3. Sorting search results
Search results can be sorted by priority date, inventor, applicant, ECLA code and upload date.

The latest issue of the EPO's Patent Information News hints at more improvements to come later this year.

Monday, January 18, 2010

Boliven Withdraws from the Field

According to an e-mail notice sent to members last week, Boliven, a social networking service aimed at inventors, researchers and IP professionals will cease operations today. It was still online as of 5:00pm EST today. (Jan. 22)

The service was launched just a year ago. In addition to networking services, it offered access to millions of public documents, including patent documents from the U.S., Europe, Japan, Korea and the WIPO. The patent database had a nice interface and excellent tools for analyzing search results, but the search engine had significant problems understanding patent classification codes, which greatly limited its usefulness.

Boliven wasn't the first free patent database to offer analytical tools.
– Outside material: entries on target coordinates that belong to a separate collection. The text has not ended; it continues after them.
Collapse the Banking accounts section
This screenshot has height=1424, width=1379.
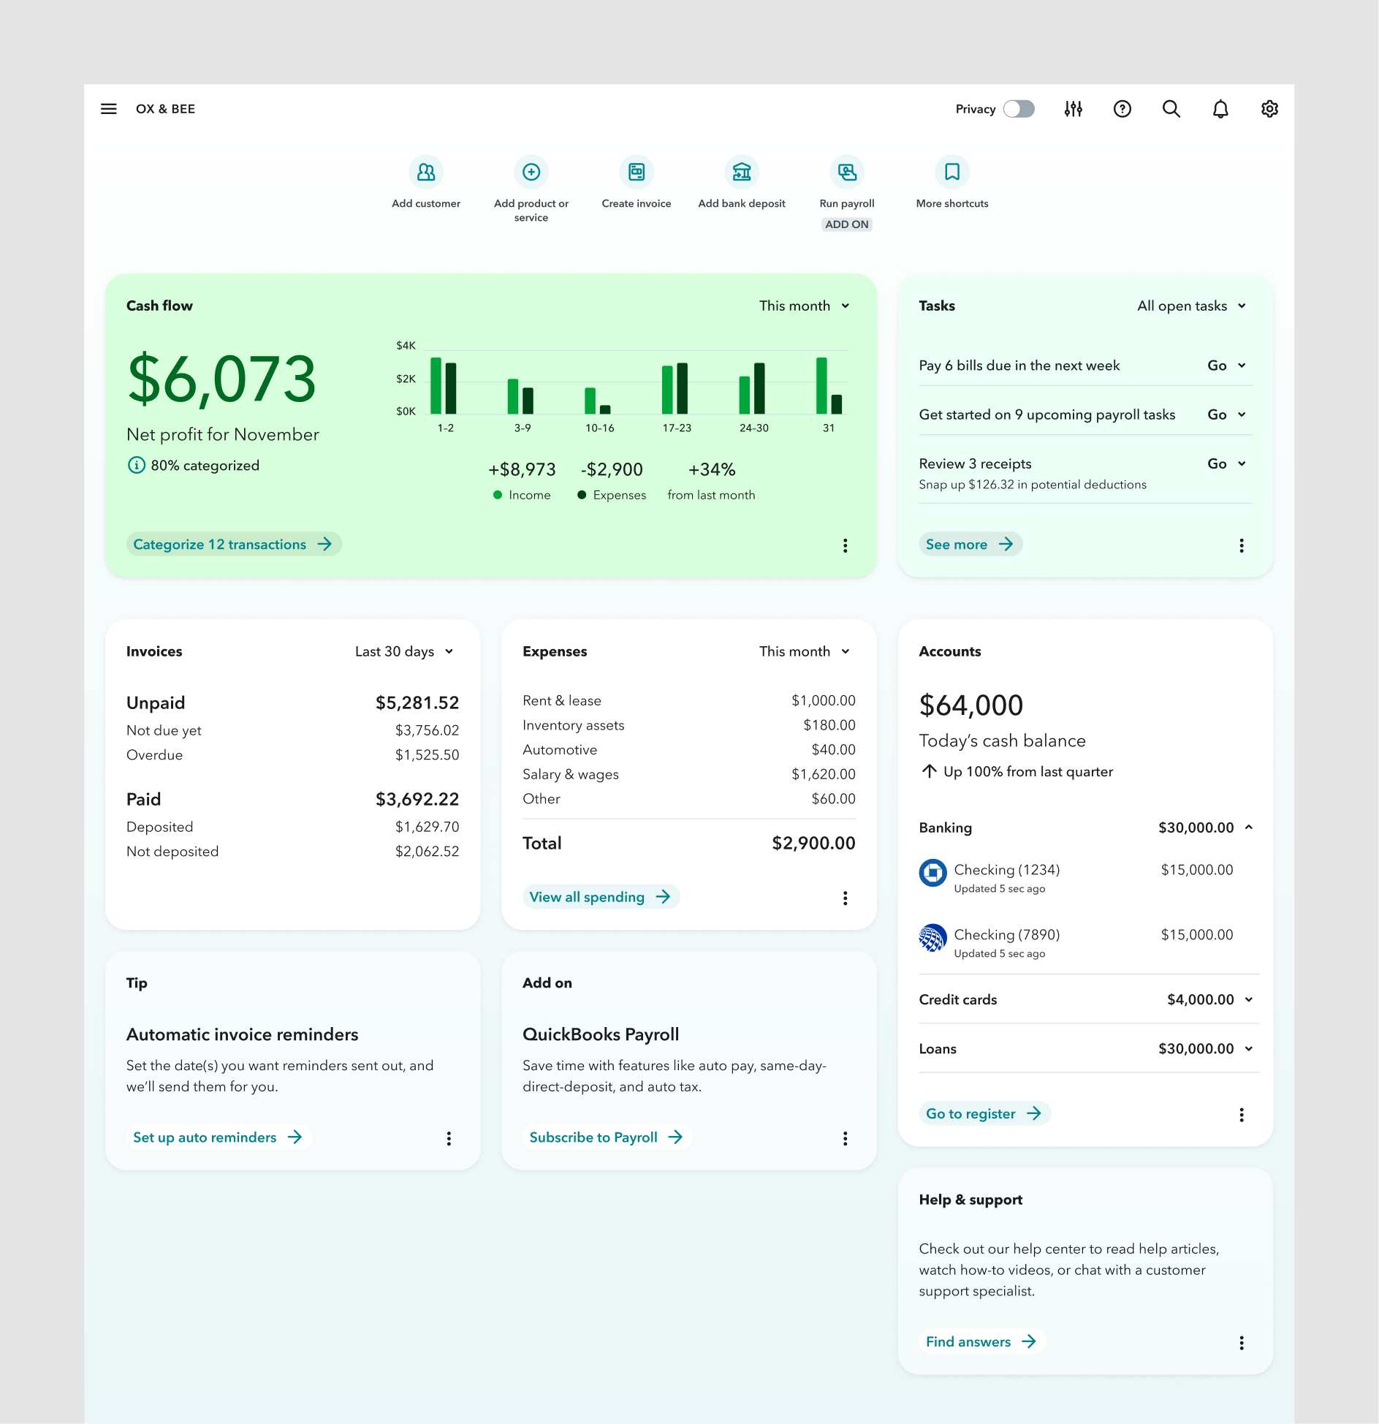click(x=1250, y=827)
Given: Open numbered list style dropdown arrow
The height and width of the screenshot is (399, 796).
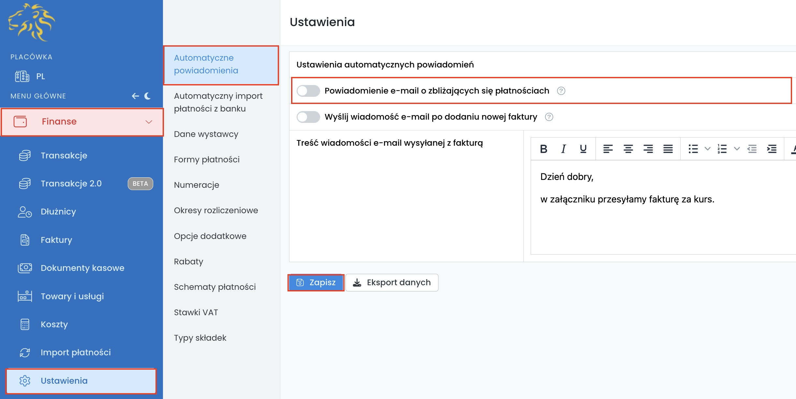Looking at the screenshot, I should click(737, 149).
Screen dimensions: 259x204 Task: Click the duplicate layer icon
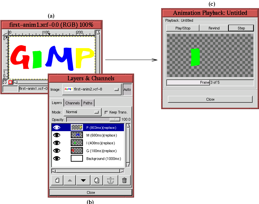pos(97,180)
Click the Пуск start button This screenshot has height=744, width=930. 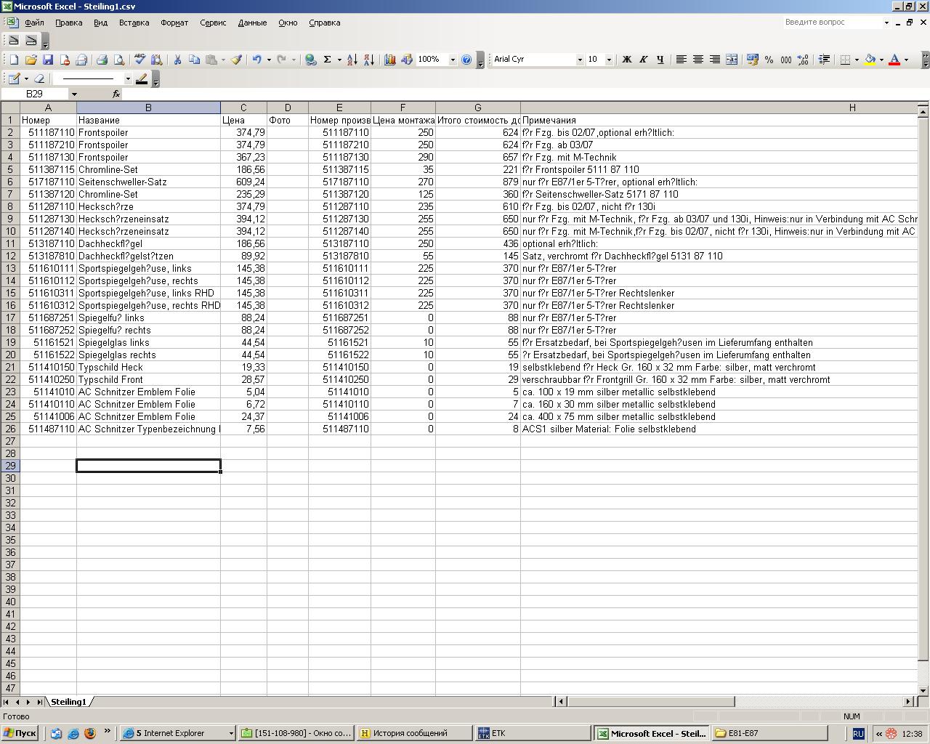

WIPO's PatentScope database introduced them in 2006. Last year FreePatentsOnline launched a cool map mash-up called that maps U.S. patents by geographic location.

Although I really enjoyed using the analytical tools, Boliven's business model never made sense to me. After all, there are already plenty of free and commercial patent databases and networking sites. In May, after allowing users to test the site for free for a few months, it announced that it would start charging for access to its databases. A few weeks later it did an about-face and announced that members would continue to have free access.

Thursday, January 07, 2010

Wikipedia Citations in Patents Up 59 Percent

The number of U.S. patents issued last year that contain one or more references to Wikipedia articles totalled 809, a 59 percent jump from 2008. Several years ago the USPTO banned patent examiners from using Wikipedia as a source of information for determining patentability of inventions. However, examiners and applicants continue to cite it. Wikipedia articles represent only a fraction of interet resources cited in patents. More than 17,000 U.S. patents issued last year have one or more cited references containing a URL.